### SELECTION
"""

ATLAS UK Cloud Support

Europe/London
Vidyo

Vidyo

Tim Adye (Science and Technology Facilities Council STFC (GB))
ATLAS UK Cloud Support meeting minutes, 17 January 2019

Present: Alessandra Forti, Brian Davies, Dan Traynor, Elena Korolkova, Gareth Roy, Kashif Mohammad, Sam Skipsey, Tim Adye, Vip Davda

Outstanding tickets:

* ggus 138033 singularity jobs failing at RAL
    Alessandra: ATLAS workaround not in production. Still in dev pilot. Move to using unpacked images in CVMFS.
    For standalone containers, unpack in worker directory tree, so works round home directory problem.
    With the prod pilot, still won't work: home directory problem masked by need for loop device.

Ongoing issues (new comments marked in green):

1. LocalGroupDisk consolidation (Tim)
  * most >2year old datasets removed 4 July. Should free 488 TB. Tim will check the rest.
  * Tim: R2D2 has default lifetime of 180 days (can be changed when making request).
        At S&C Week, Cedric suggested a "subscribe to dataset" option to get email notifications. I think it would be more useful to do this when creating rule, and notification when LOCALGROUPDISK is last replica.

"""

### JOBS
• 1. Repeat word for word the part of the meeting minutes that opens with the words containing "Present: Alessandra Forti, Brian" and closes with "LocalGroupDisk consolidation (Tim)".
• 2. According to the meeting minutes, what is the default lifetime in R2D2?
The rows after this point come from a separate source.

### DATA SHOWN
"""

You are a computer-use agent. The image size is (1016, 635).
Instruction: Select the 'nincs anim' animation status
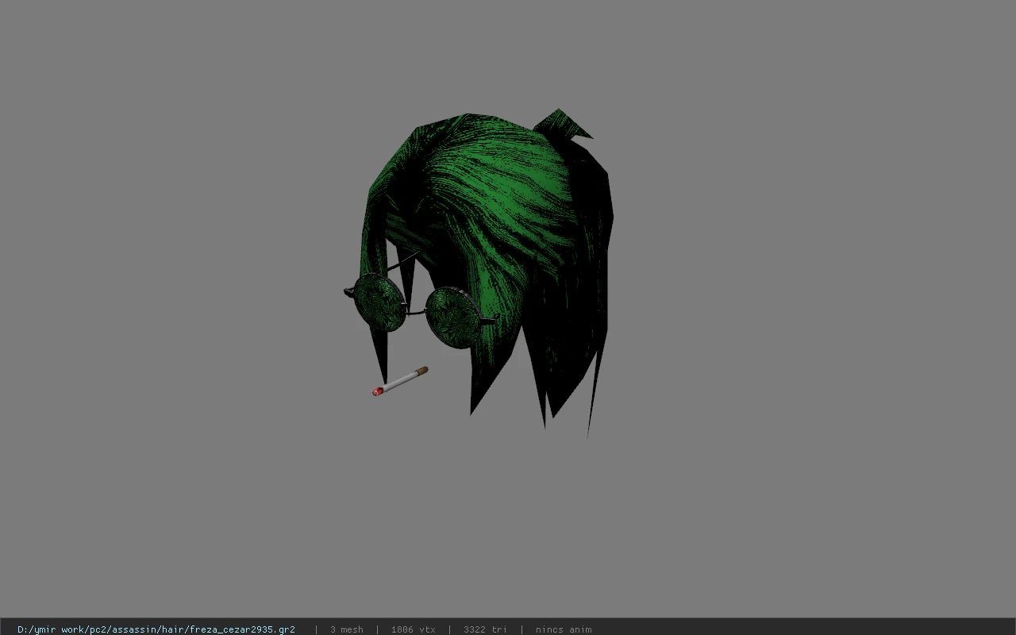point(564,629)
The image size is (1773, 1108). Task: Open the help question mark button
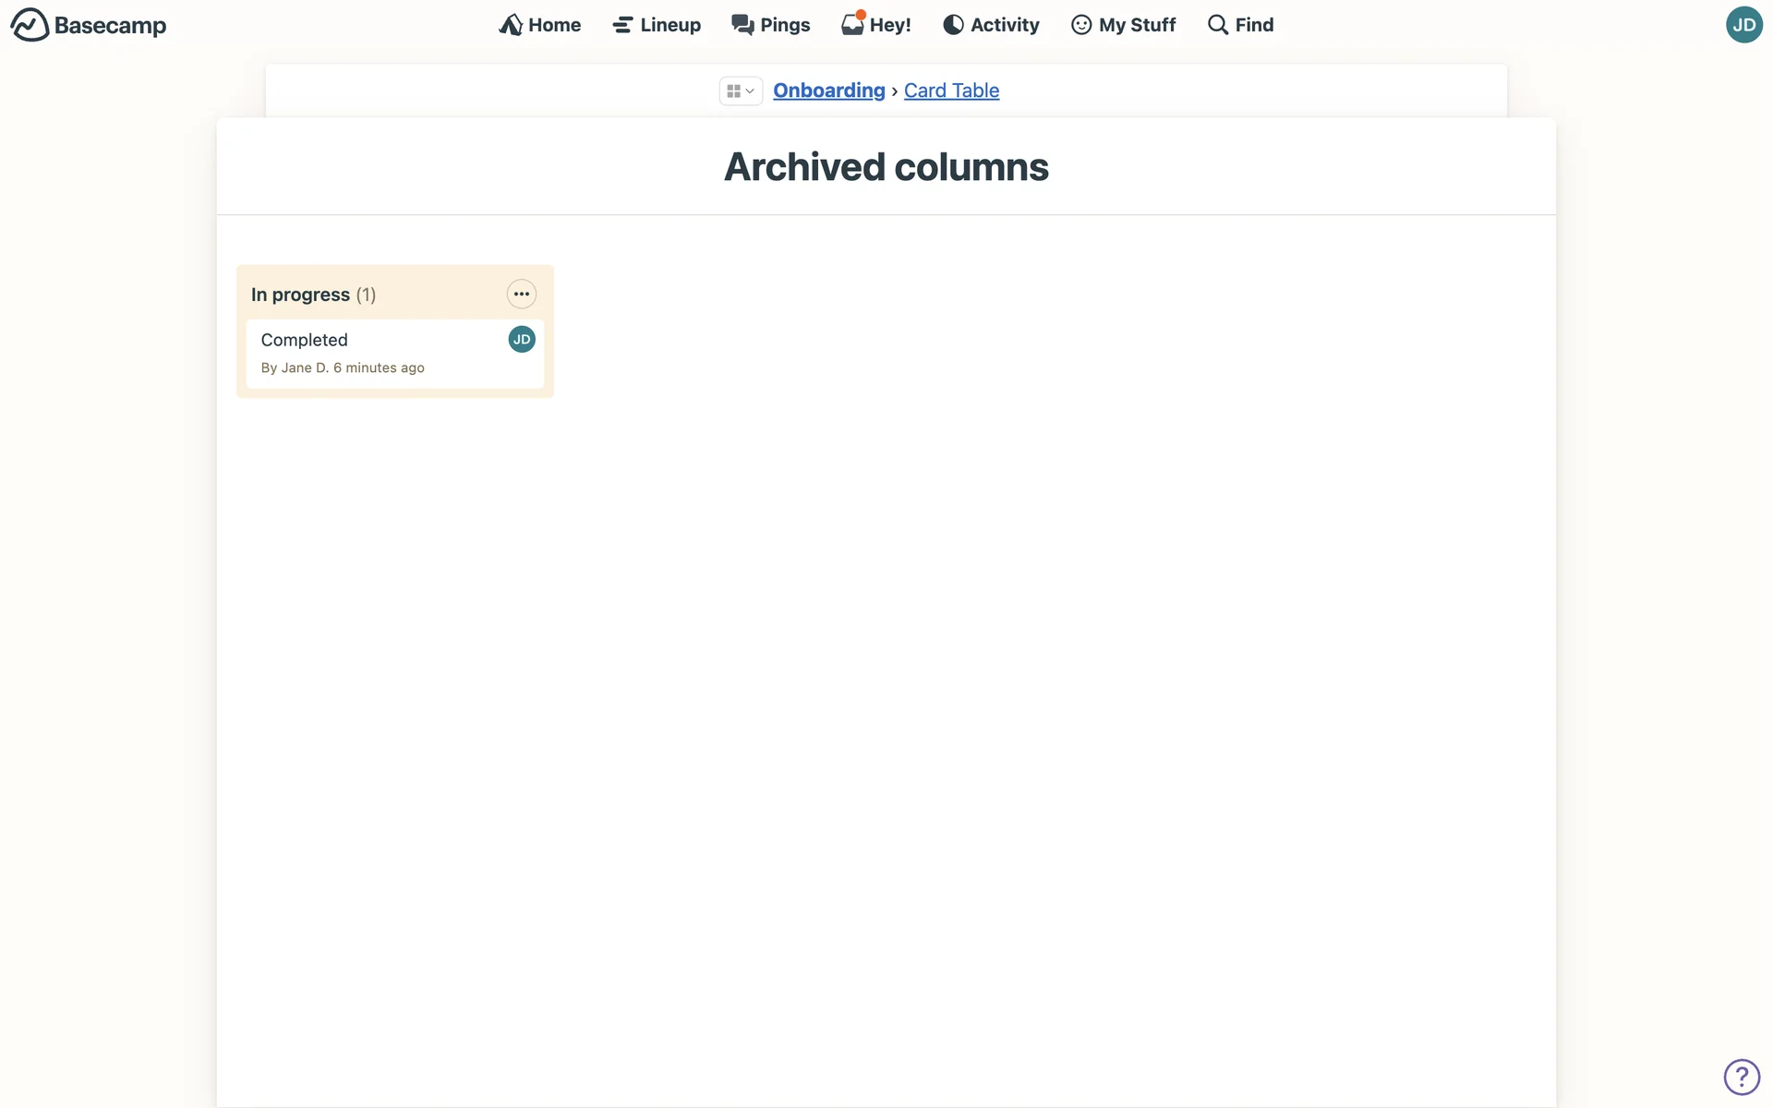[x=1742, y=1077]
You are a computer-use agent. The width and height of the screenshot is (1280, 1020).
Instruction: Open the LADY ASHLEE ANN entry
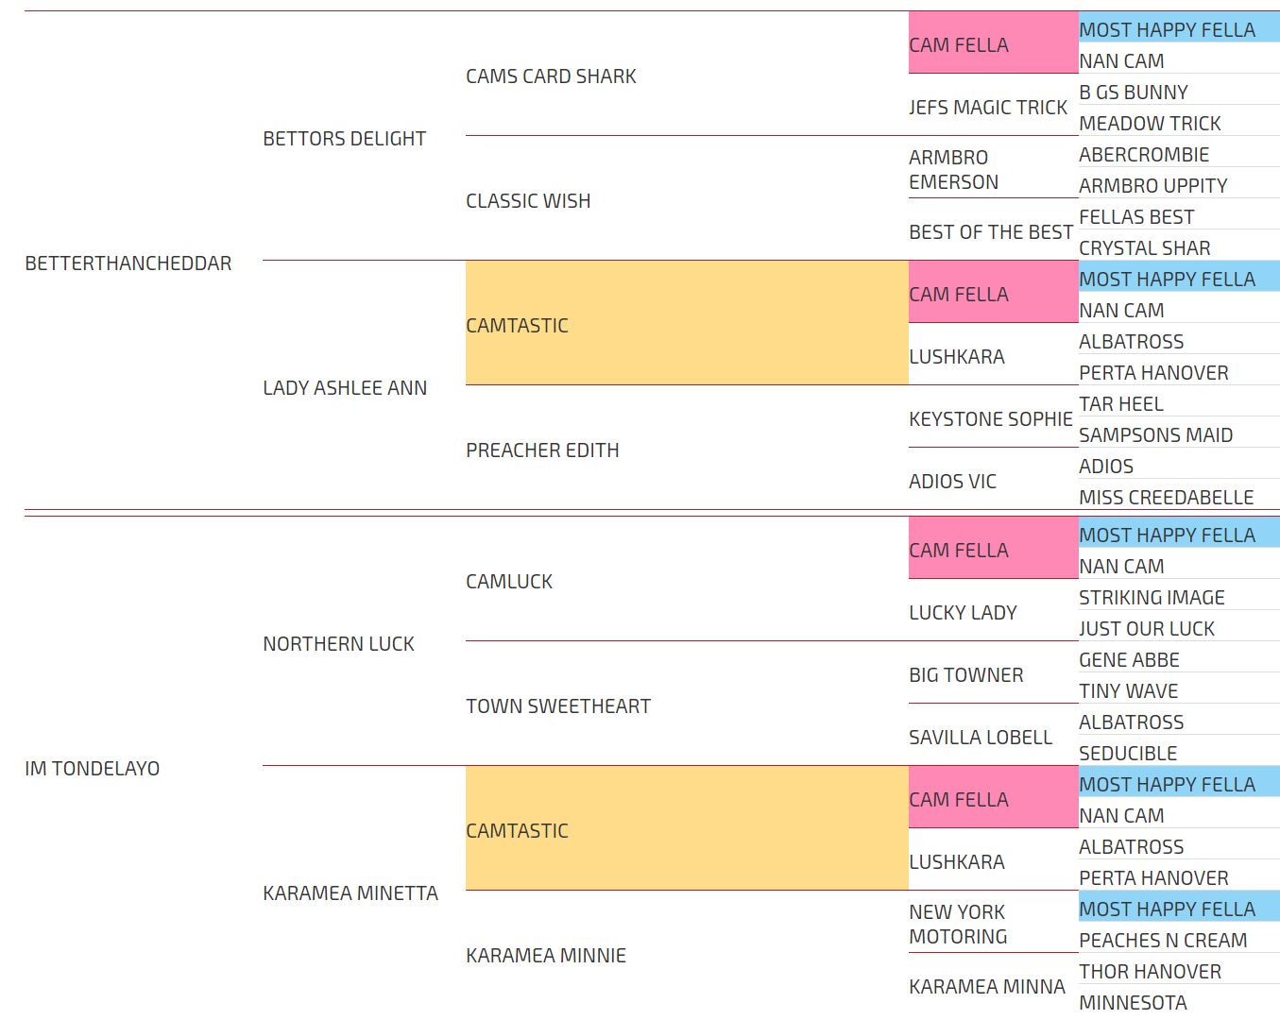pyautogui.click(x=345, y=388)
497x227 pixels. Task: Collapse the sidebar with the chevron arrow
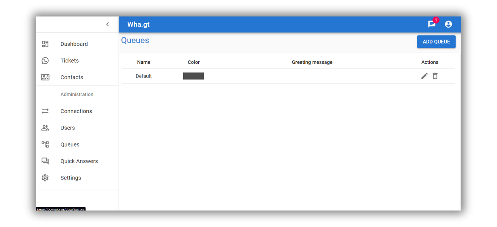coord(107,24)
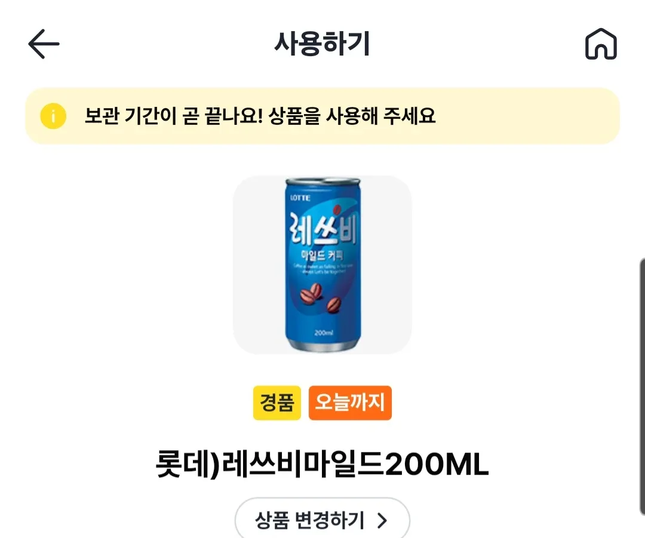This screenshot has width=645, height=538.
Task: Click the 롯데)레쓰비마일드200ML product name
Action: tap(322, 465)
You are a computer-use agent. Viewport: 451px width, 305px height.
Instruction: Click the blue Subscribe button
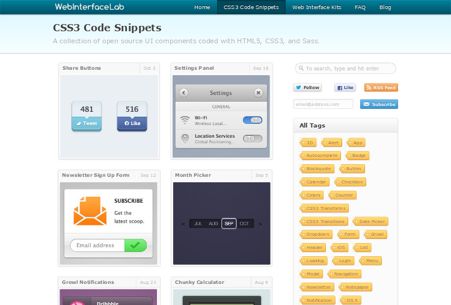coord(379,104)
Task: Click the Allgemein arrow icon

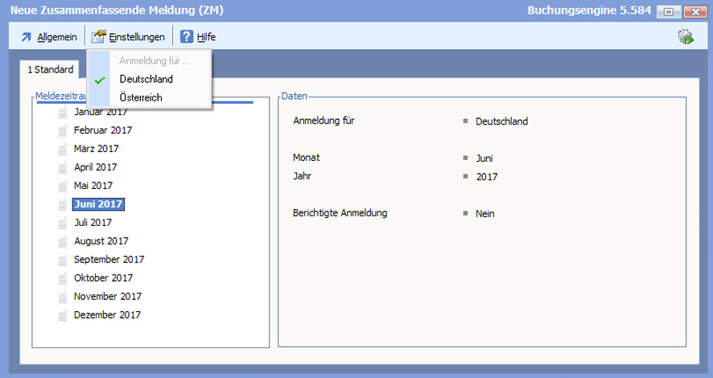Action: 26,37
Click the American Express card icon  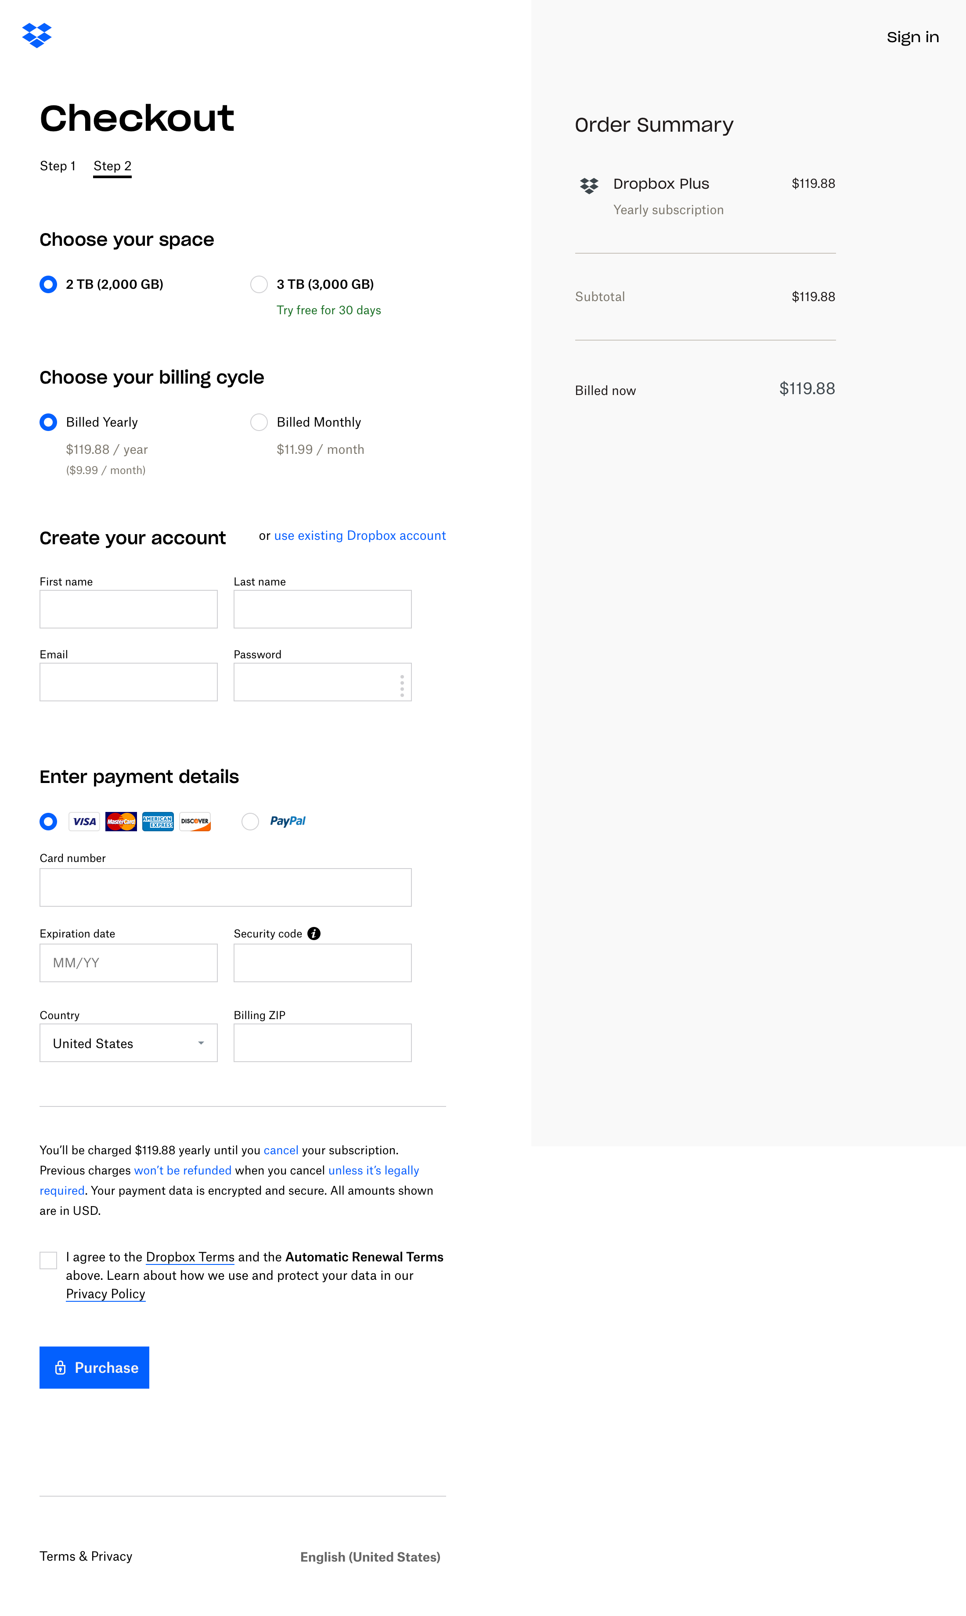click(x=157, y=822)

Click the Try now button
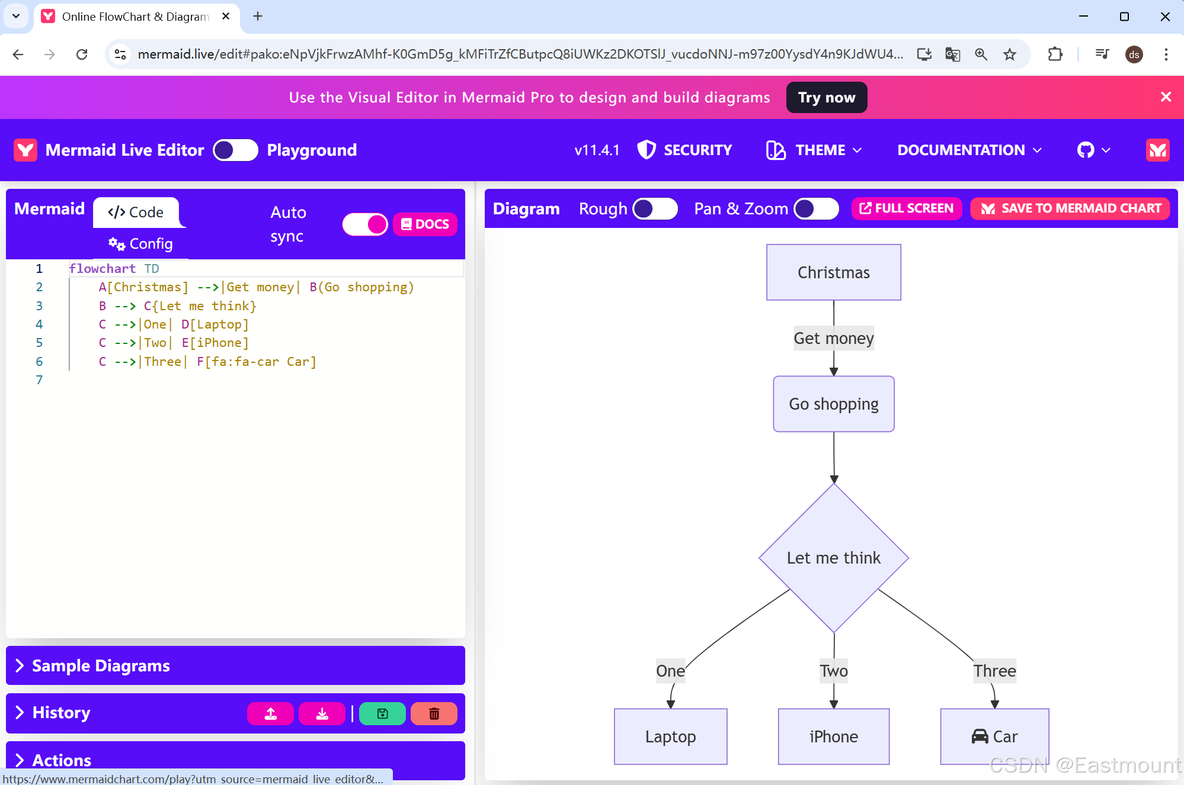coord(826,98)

"""

### RESULTS OF THE EXERCISE
• 1.
Present: Alessandra Forti, Brian Davies, Dan Traynor, Elena Korolkova, Gareth Roy, Kashif Mohammad, Sam Skipsey, Tim Adye, Vip Davda

Outstanding tickets:

* ggus 138033 singularity jobs failing at RAL
    Alessandra: ATLAS workaround not in production. Still in dev pilot. Move to using unpacked images in CVMFS.
    For standalone containers, unpack in worker directory tree, so works round home directory problem.
    With the prod pilot, still won't work: home directory problem masked by need for loop device.

Ongoing issues (new comments marked in green):

1. LocalGroupDisk consolidation (Tim)

• 2. 180 days